Miró al otro lado de la balaustrada de madera abierta a la playa, donde aún veían al Piloto alejándose camino del puerto deportivo cuyo bosquecillo de palos se alzaba un poco más allá, detrás de un pequeño espigón. Al fondo de la ensenada, sobre la alta roca que protegía los muelles y la lonja pesquera, el castillo de Águilas estaba rodeado de un penacho gris que el atardecer oscurecía poco a poco. En el otro extremo, la marejada rompía en la punta de tierra y en la isla cuya forma daba nombre al puerto; pero el viento había cesado, y una fina llovizna cálida imprimía reflejos en la arena gris oscura de la playa, donde el agua estaba en calma.

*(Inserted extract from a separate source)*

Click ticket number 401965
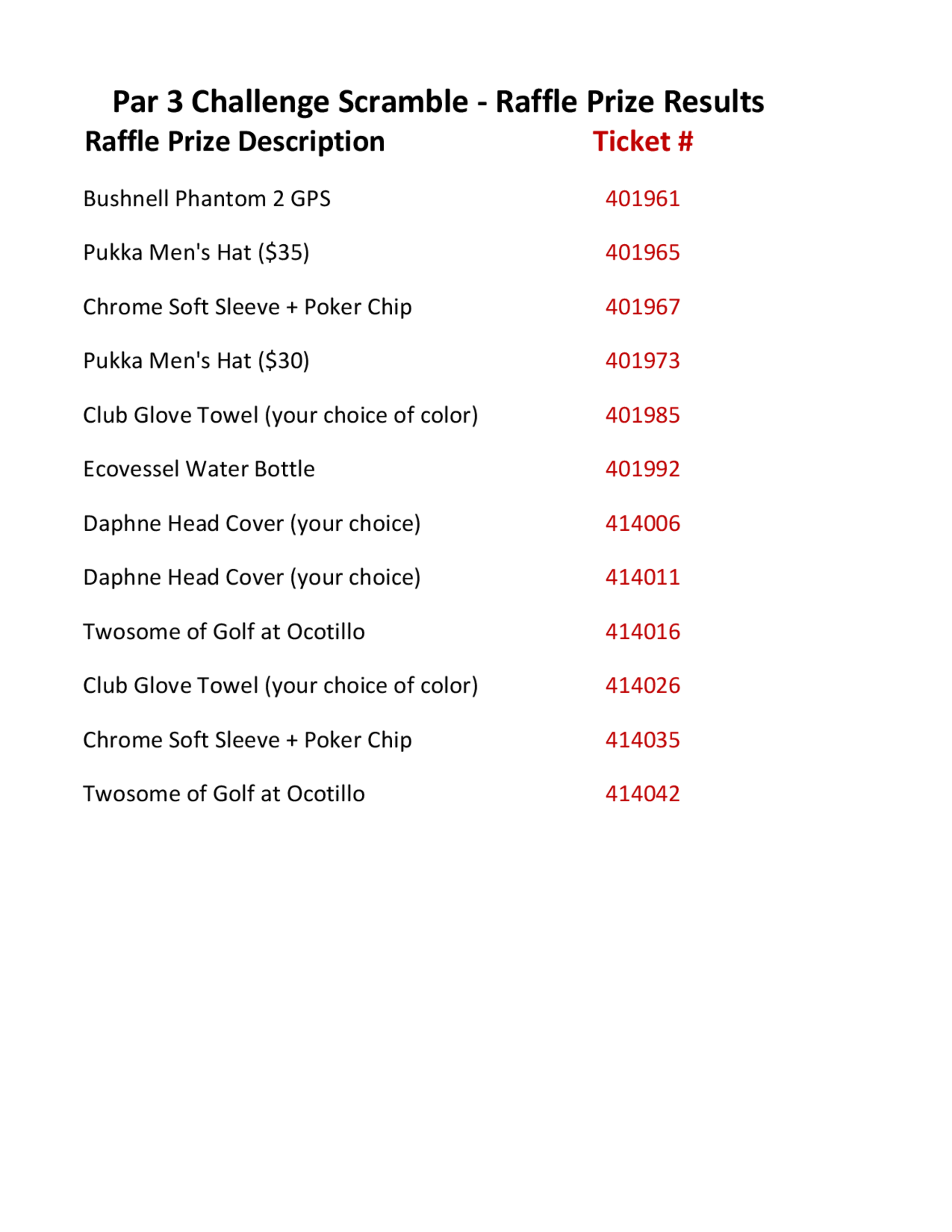[x=643, y=253]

En ese momento vio encenderse el faro principal, visible todavía en la luz incierta su torre pintada con bandas blancas y negras, y estuvo observando la cadencia hasta que pudo establecerla: dos destellos blancos cada cinco segundos.

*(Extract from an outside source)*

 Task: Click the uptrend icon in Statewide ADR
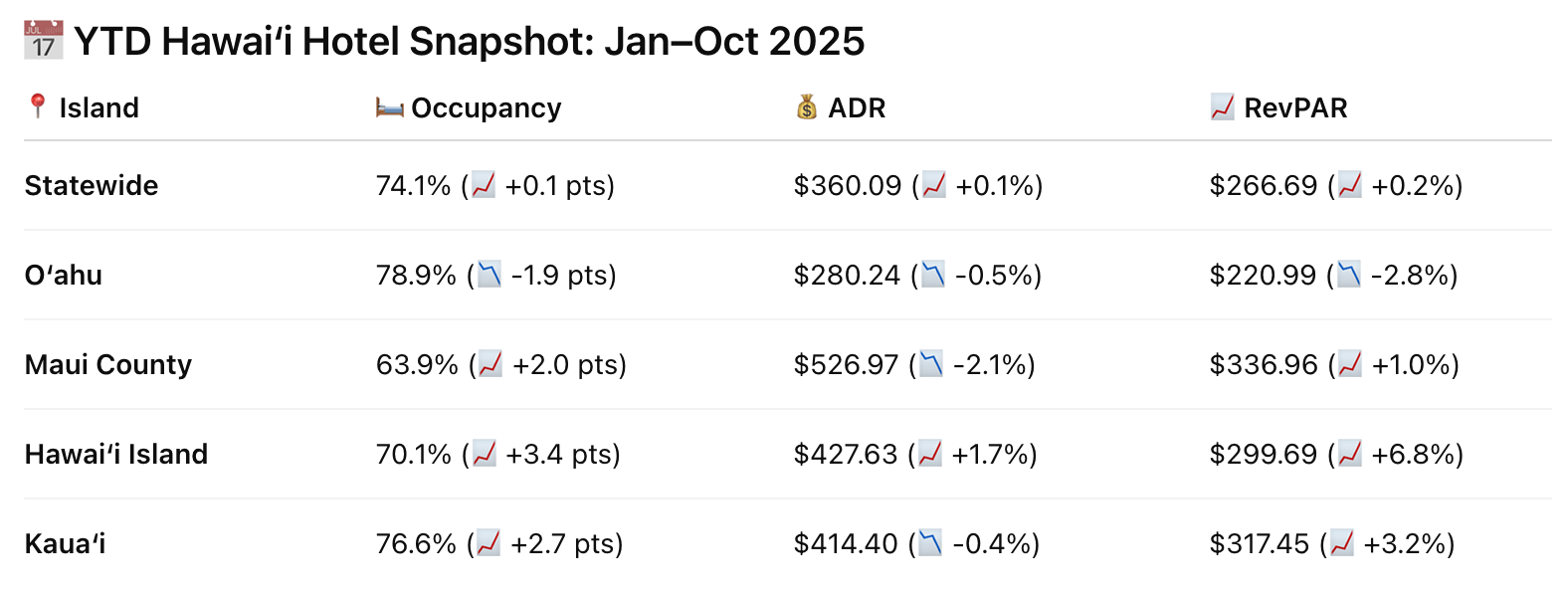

Cuando se volvió de nuevo a Tánger, ella lo miraba. Él había estado hablando, contándole una historia casual relacionada con la música y la playa. Había empezado a contarla sin excesiva convicción, para llenar un silencio incómodo después que el Piloto bebiera su café y se despidiera, dejándolos el uno frente al otro con la música y la última claridad cenicienta apagándose despacio en la bahía. Tánger parecía esperar que él continuase con su historia; pero estaba terminada hacía rato, y Coy no sabía qué traer a cuento para llenar el silencio. Por suerte quedaba la música, las voces de la chica y sus acompañantes, el clima de la melodía intensificado por la proximidad de la playa y la llovizna que susurraba en las hojas de palma del techo. Podía callar sin hacerse violencia, así que alargó una mano hacia el vaso de vino blanco y lo llevó a los labios. Tánger sonrió. Movía un poco los hombros al compás de la música. Ella se había pasado hacía rato a la caipiriña, y ésta le brillaba en los iris azul marino que mantenía fijos en Coy.

—¿Qué miras?

—Te observo.

Él se volvió de nuevo hacia la playa, incómodo, y luego puso más vino en el vaso, aunque estaba casi lleno. Los ojos seguían frente a él, escrutadores.

—Cuéntame —dijo ella— qué es lo que ha cambiado en el mar.

—Yo no he dicho nada de eso.

—Sí lo has dicho. Cuéntame por qué ahora es diferente.

—No es ahora. Ya era diferente cuando empecé a navegar.

Seguía mirándolo con atención; parecía realmente interesada. Llevaba su falda larga y amplia de algodón azul, y una blusa blanca que resaltaba el bronceado de los últimos días. El pelo estaba sedoso y limpio igual que una escueta cortina de oro; la había visto lavárselo por la tarde. Para la ocasión sustituía el reloj masculino por un semanario de plata, cuyos siete aros relucían a la luz de la vela que ardía en el cuello de una botella, a un lado de la mesa.

—¿Eso quiere decir que el mar ya no sirve?

—Tampoco es eso —Coy hizo un gesto vago—. Sirve. Lo que pasa es que… Bueno. Ya no es fácil mantenerse lejos.

—¿Lejos de qué?

—Hay teléfono, y fax, e Internet… Ingresas en la escuela náutica porque… No sé. Porque quieres irte. Quieres conocer muchos sitios, y muchos puertos, y muchas mujeres…

Sus ojos distraídos se posaron en la cantante mulata. Tánger siguió la dirección de su mirada.

—¿Has conocido a muchas mujeres?

—No recuerdo en este momento.

—¿Muchas putas?

Se encaró con ella, irritado. Cómo te gusta tu maldito juego, pensaba. Ahora tenía delante unos ojos de hierro pavonado que lo miraban implacables. Parecían divertidos, pero también curiosos. Se tocó la nariz.

—Algunas —respondió.

Tánger estudió de soslayo a la cantante.

—¿Negras?

Él bebió un trago de vino, vaciando medio vaso de golpe. Hizo ruido al ponerlo otra vez sobre la mesa.

—Sí —dijo—. Negras. Y chinas. Y mestizas… Como decía el Torpedero Tucumán, lo bueno de las putas es que te piden dólares, no conversación.

Tánger no parecía molesta. Miró de nuevo a la cantante. Sonreía pensativa, y él no encontró nada agradable en aquella sonrisa.

—¿Y cómo son las negras?

Ahora observaba los fuertes antebrazos de Coy, desnudos bajo los puños remangados de la camisa. Éste la estuvo contemplando unos segundos y luego se echó hacia atrás, recostándose en la silla. Intentaba imaginar alguna barbaridad adecuada.

—No sé qué decirte. Algunas tienen el coño color de rosa.